[Excerpt from a dataset]

———

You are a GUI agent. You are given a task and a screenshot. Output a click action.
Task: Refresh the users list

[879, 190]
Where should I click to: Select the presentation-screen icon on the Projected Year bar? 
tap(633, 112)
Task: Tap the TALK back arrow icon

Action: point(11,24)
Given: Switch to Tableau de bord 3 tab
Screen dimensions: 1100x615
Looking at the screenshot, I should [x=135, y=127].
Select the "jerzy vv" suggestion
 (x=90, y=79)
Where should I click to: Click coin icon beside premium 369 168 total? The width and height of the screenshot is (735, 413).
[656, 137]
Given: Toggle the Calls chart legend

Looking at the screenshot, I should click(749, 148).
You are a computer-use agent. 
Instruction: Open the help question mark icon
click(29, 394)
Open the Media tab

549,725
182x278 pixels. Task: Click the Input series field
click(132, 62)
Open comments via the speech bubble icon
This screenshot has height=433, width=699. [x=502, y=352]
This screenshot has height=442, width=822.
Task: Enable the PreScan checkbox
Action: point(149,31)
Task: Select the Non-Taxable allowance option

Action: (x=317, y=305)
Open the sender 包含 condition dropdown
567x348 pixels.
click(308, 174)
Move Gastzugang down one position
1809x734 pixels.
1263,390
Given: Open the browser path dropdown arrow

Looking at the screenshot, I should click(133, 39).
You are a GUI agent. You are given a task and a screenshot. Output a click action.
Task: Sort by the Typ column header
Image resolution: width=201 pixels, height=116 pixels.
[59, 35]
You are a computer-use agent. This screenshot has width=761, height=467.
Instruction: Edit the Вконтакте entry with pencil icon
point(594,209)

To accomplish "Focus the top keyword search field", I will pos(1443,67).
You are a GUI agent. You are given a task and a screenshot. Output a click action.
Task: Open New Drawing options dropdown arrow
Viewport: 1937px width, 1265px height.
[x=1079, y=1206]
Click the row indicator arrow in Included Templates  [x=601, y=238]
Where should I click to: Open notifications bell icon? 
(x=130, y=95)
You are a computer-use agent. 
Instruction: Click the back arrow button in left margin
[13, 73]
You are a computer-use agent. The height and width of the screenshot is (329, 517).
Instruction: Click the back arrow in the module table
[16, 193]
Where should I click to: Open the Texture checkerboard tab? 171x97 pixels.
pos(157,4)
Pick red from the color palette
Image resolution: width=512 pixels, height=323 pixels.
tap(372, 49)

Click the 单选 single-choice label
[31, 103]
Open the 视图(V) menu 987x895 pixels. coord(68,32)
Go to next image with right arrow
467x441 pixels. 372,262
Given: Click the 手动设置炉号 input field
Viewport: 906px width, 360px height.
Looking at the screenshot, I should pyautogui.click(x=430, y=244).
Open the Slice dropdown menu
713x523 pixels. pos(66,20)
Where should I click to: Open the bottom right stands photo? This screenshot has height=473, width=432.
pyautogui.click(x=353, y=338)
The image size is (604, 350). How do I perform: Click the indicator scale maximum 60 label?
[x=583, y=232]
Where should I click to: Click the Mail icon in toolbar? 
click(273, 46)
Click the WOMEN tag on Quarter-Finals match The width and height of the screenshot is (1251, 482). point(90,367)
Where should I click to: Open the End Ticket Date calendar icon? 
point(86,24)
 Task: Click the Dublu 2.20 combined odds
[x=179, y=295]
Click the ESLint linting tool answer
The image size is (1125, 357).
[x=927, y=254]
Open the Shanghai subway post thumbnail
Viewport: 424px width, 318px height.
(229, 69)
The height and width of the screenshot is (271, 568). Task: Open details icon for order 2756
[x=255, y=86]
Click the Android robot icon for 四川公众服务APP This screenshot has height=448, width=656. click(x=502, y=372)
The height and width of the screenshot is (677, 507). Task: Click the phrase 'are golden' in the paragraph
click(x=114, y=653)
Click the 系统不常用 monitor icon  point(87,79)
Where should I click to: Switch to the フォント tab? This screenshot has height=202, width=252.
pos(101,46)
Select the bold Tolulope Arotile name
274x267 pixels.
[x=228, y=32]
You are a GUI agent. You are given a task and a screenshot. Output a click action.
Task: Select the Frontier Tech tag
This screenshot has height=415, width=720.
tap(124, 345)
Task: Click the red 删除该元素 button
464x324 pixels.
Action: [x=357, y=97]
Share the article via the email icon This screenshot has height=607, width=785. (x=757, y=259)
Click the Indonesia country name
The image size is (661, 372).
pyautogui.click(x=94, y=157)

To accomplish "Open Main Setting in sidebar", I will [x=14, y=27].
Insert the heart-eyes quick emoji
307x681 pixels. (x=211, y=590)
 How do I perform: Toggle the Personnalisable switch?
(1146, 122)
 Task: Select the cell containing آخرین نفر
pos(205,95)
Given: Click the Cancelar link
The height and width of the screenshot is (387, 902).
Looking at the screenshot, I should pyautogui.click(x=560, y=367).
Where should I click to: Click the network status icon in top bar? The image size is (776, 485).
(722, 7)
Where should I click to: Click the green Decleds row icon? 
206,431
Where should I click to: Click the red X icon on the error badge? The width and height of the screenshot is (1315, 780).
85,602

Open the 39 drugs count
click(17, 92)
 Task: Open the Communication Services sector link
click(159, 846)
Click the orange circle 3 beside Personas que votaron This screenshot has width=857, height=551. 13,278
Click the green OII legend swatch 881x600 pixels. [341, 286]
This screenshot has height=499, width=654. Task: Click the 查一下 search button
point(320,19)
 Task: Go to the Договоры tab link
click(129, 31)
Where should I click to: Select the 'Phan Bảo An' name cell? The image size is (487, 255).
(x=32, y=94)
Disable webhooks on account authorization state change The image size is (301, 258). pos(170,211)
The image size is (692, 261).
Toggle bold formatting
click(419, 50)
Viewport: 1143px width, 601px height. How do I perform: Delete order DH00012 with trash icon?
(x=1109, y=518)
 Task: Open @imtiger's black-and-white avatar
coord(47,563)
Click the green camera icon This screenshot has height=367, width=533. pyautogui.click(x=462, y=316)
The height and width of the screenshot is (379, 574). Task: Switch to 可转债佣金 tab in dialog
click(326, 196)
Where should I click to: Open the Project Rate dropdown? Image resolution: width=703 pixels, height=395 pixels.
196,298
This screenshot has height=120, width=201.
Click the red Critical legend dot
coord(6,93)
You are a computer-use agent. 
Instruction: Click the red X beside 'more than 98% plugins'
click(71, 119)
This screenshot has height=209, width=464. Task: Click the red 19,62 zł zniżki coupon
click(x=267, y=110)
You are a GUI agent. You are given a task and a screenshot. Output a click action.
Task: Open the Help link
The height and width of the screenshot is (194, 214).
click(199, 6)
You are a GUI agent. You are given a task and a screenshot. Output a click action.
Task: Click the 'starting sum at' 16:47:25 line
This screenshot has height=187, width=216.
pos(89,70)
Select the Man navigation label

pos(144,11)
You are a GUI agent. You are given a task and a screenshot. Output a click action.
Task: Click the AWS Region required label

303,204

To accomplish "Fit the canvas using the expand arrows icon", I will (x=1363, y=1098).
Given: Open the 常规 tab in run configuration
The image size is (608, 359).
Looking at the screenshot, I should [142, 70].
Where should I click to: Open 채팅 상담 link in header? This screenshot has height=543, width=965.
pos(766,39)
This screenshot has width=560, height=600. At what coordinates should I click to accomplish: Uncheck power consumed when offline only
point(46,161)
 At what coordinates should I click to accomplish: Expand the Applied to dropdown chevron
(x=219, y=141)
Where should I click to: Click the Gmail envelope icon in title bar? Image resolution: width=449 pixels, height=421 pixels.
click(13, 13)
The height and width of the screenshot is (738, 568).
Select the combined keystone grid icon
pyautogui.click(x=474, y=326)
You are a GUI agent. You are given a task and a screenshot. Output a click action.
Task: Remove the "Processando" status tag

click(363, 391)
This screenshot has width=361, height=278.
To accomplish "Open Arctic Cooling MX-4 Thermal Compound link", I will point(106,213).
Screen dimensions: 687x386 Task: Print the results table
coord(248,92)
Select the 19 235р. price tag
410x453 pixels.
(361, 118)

———

Task description | Copy the lines of the listing from the line with "182x278 pixels. Task: Click" to the line with "Action: (x=317, y=305)", including both of those lines.

Result of this exercise |
182x278 pixels. Task: Click the Input series field
click(132, 62)
Open comments via the speech bubble icon
This screenshot has height=433, width=699. [x=502, y=352]
This screenshot has height=442, width=822.
Task: Enable the PreScan checkbox
Action: point(149,31)
Task: Select the Non-Taxable allowance option

Action: (x=317, y=305)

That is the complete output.